*Provided text*.
API Rate Limiting: Token Bucket, Sliding Window, and Redis Patterns

An API that returns HTTP 500 under heavy load is broken. An API that returns HTTP 429 with a clear Retry-After header is working correctly. Rate limiting is the difference between those two behaviors. It protects your infrastructure, keeps costs predictable, and gives clients a recoverable error rather than a silent failure.

The interesting question isn’t whether to rate limit, but which algorithm fits the behavior you want.

The Four Algorithms

Fixed Window

Count requests per user per time window. Reset the counter at the window boundary.

Window: 60 seconds
Limit: 100 requests

User makes request at t=0: counter=1
User makes request at t=59: counter=100 (limit reached)
Window resets at t=60: counter=0
User makes 100 more requests at t=60–61: all allowed

The implementation is simple, but the edge case is painful: a user can send 200 requests in 2 seconds by straddling the window boundary (100 at t=59, 100 at t=61). This can spike load on your backend twice the expected rate.

async function fixedWindowAllow(userId: string, limit: number, windowSec: number): Promise<boolean> {
  const now = Math.floor(Date.now() / 1000);
  const windowStart = Math.floor(now / windowSec) * windowSec;
  const key = `rl:${userId}:${windowStart}`;

  const count = await redis.incr(key);
  if (count === 1) {
    await redis.expire(key, windowSec * 2); // TTL double the window
  }
  return count <= limit;
}

Use this when simplicity matters more than precision and the burst problem is acceptable. Internal tooling, low-frequency APIs, simple dashboards.

Sliding Window

Track requests over the last N seconds at any point in time, not just since the last window boundary. This eliminates the boundary-burst problem.

A practical implementation uses sorted sets in Redis: store each request as a scored entry (score = timestamp) and count entries newer than now - windowSec.

async function slidingWindowAllow(userId: string, limit: number, windowSec: number): Promise<boolean> {
  const now = Date.now();
  const windowStart = now - windowSec * 1000;
  const key = `rl:${userId}`;

  const pipeline = redis.pipeline();
  pipeline.zremrangebyscore(key, 0, windowStart);      // remove old entries
  pipeline.zadd(key, now, `${now}-${Math.random()}`); // add current request
  pipeline.zcard(key);                                  // count remaining
  pipeline.expire(key, windowSec + 1);

  const results = await pipeline.exec();
  const count = results[2][1] as number;
  return count <= limit;
}

The sorted set approach has O(log n) writes, which is fine for typical limits (100-1000 requests/window). For very high-traffic endpoints, the memory footprint grows with requests per window.

*Given instruction 1*.
In the rate limiting article, how many requests can a user send in 2 seconds by straddling the fixed window boundary?
*Given instruction 2*.
Translate this sentence from the rate limiting article into Spanish: "Rate limiting is the difference between those two behaviors."
*Given instruction 3*.
Retype the rate limiting article between "API Rate Limiting: Token" and "the window boundary.", inclusive.

*Information provided*.

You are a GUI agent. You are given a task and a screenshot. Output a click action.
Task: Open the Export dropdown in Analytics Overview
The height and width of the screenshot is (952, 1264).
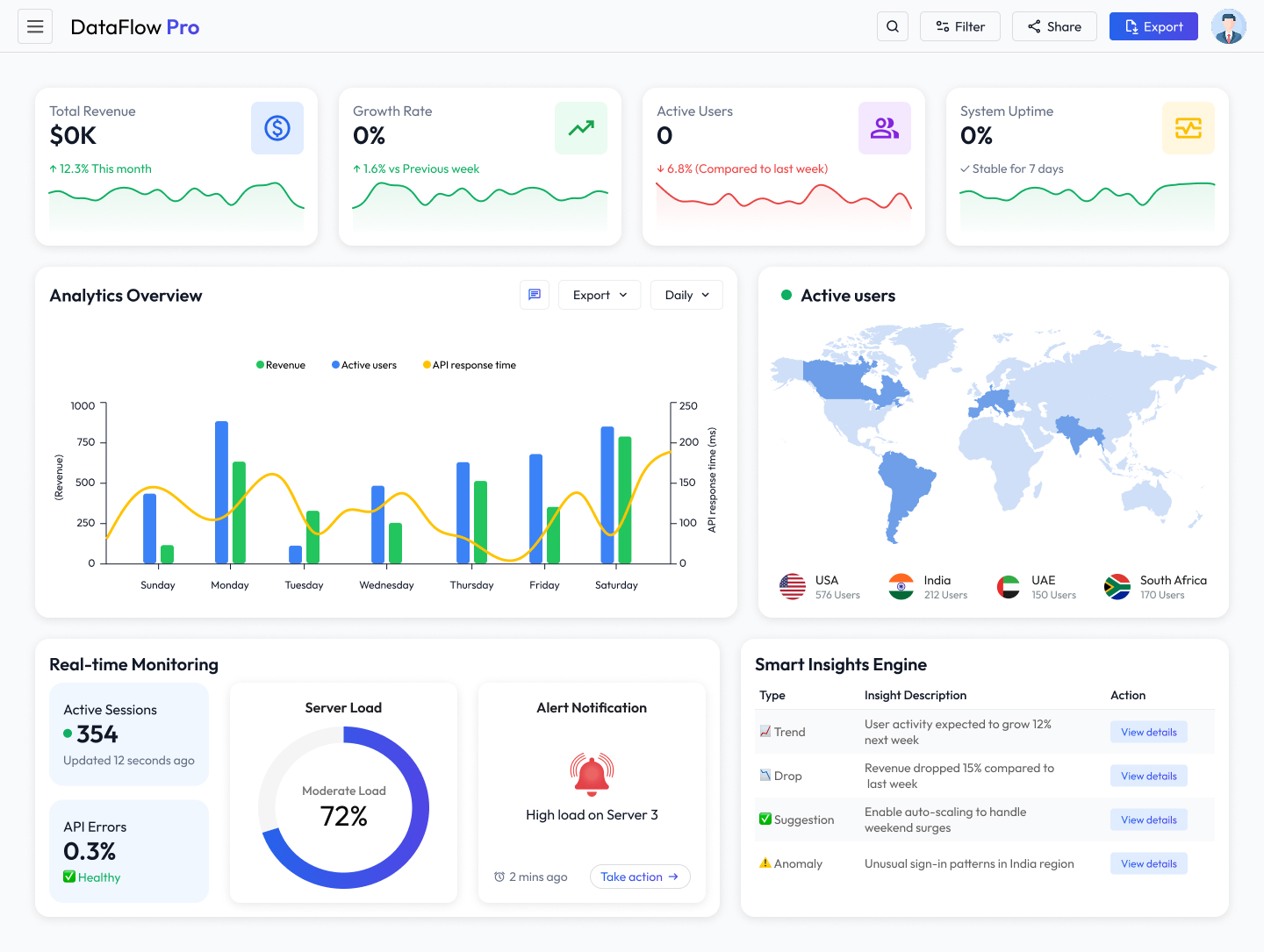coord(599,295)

*Output 1*.
200 requests.

*Output 2*.
La limitación de tasa es la diferencia entre esos dos comportamientos.

*Output 3*.
API Rate Limiting: Token Bucket, Sliding Window, and Redis Patterns

An API that returns HTTP 500 under heavy load is broken. An API that returns HTTP 429 with a clear Retry-After header is working correctly. Rate limiting is the difference between those two behaviors. It protects your infrastructure, keeps costs predictable, and gives clients a recoverable error rather than a silent failure.

The interesting question isn’t whether to rate limit, but which algorithm fits the behavior you want.

The Four Algorithms

Fixed Window

Count requests per user per time window. Reset the counter at the window boundary.